-- Selected passage follows --

My youngest son nursed until he was 3 years old. He is now 8, so yes, there is end in sight!
I involved my son in the weaning process. He set the date and then we worked toward the goal. The day finally came and he said to me in the saddest voice ever, "Will you still hold me?" We could have gotten through this a whole lot easier if we had communicated more. I still hold my son and put him to bed with back rubs, head messages and lots and lots of holding. Good luck!

I do not have any personal advice as I have a 6 month old nurser, but I just read and excellent and encouraging article in Mothering Magazine, I read it online through their website- just google mothering magazine, I am unsure of the web address, but it was a great article on the benefits if breast milk for the toddler and how in many other countries besides the US breastfeeding a toddler is perfectly normal and healthy especially if they are picky eaters. The article encouraged me to keep breastfeeding as long as my little boy wants to. Hope it helps

Hi there! You're not alone. I'm still breastfeeding my 3.4 year old. I plan to let him self wean (although I do say no when it's not convenient and encourage other sorts of closeness like back rubs, etc.). Good luck. I have never loved breastfeeding; but, it seems like such an awesome thing for my son. He has been sick for the last week and breastfeeding a lot - it reminded me how great it is that I can still offer that to him.

I am breastfeeding my 20 month old now. I'm hoping he will wean himself, too. But I guess there's little chance of that, from what I'm hearing.
My oldest did wean himself at 14 months, so I thought this one might too. I'm proud and thankful to be breastfeeding this long but he doesn't sleep through the night yet so that's a pain. I felt like the only one in the world breastfeeding this long, too. It's really strange, I posted a request about it and I got 0 responses. I see you've already gotten 26!! That's great! I wonder why I didn't get any at all?
I don't have any advice. But you're not the only one! Would you let me know if something works for you?

-- Selected passage concluded --

» Things to do
a – In the replies about breastfeeding toddlers, until what age did the first writer's youngest son nurse?
b – Extend the replies about breastfeeding toddlers by writing what comes after their final line.

-- Recorded data follows --

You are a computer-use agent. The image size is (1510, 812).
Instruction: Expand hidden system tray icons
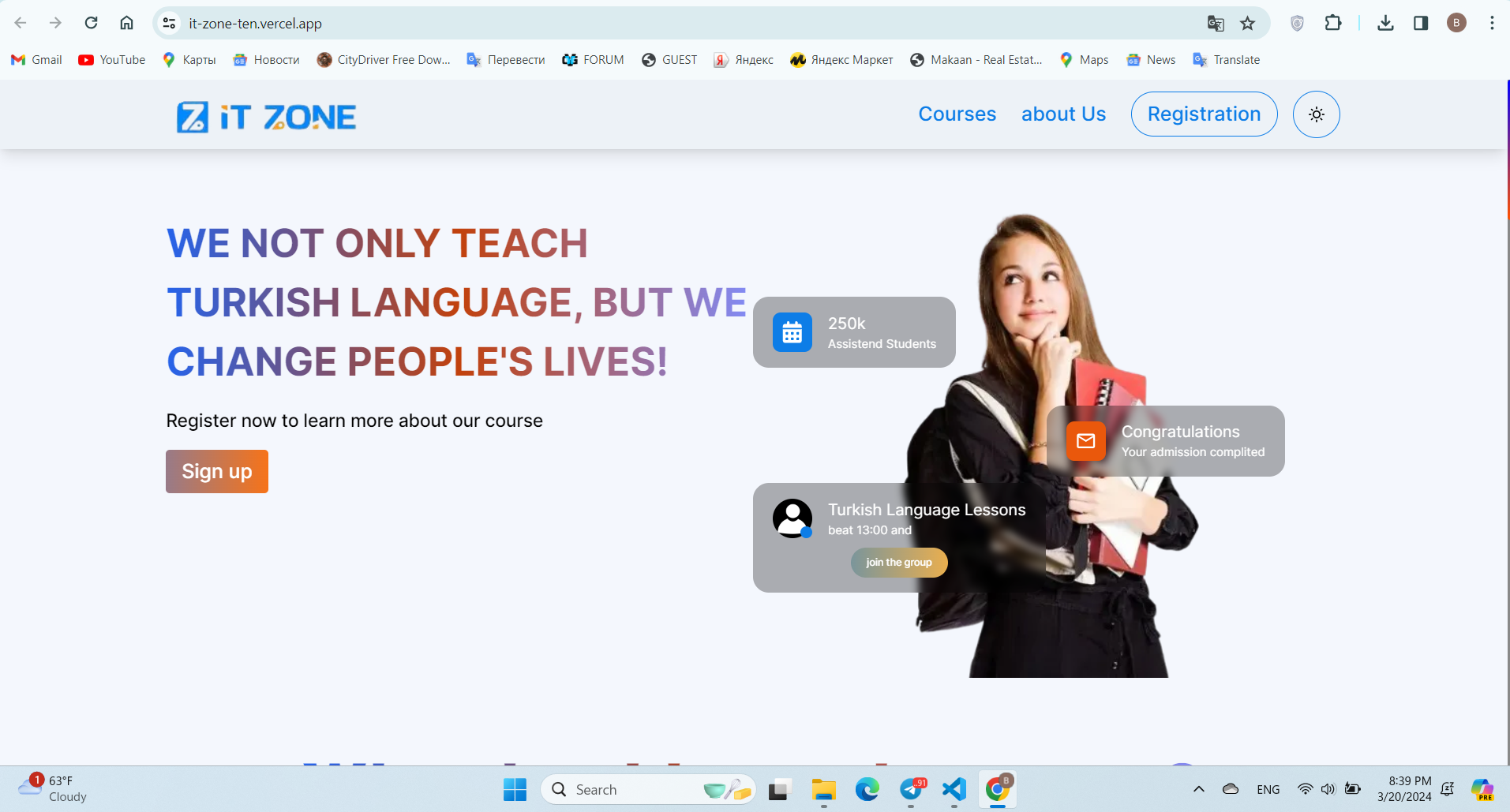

-- Recorded data concluded --

» Answer list
a – Until he was 3 years old.

b –
I weined my daughter right at 2..and only because I knew tandem nursing wasnt for me otherwise she would probably still would be. I do have 2 friends who nursed till 3 and 4 yrs, both were involved in the la leche leage. Its a great support group especially when you start feeling the pressure from others and your child is not ready to give it up. Best wishes....and don't worry, your not the only one!

I breastfed until my daughter was 3 1/2. I finally decided she wasn't nursing for nutrition. I stopped because I didn't want to do it anymore. It was the closeness she wanted rather than the breast. I don't remember what I did to stop the nursing but I remember it didn't take very long to wean her. She was in preschool and I think she was ready.

I will breastfeed my baby girl until she's ready to be weaned, but I hope to get down to morning and evening nursing only by the time she's 1.5/2. The benefits of breastfeeding continue for as long as we, moms and babies, are interested in doing it. But I totally understand being done at 3 years old.

As for weaning, pick nursing that don't have that much emotional/nutritional impact first, then go from there. It might be helpful to bring daddy in to be the "hero" during this time.

hello. i am also going through the same thing my son is 25 months and seems there is no end in sight. he loves to breastfeed. i know it is hard. i have tried everything except going away for the night. i just think that would be to hard (for both of us) i just wanted to let you know you are not alone. (i feel the same way. people look at me like i'm crazy)good luck to you and me both!!!!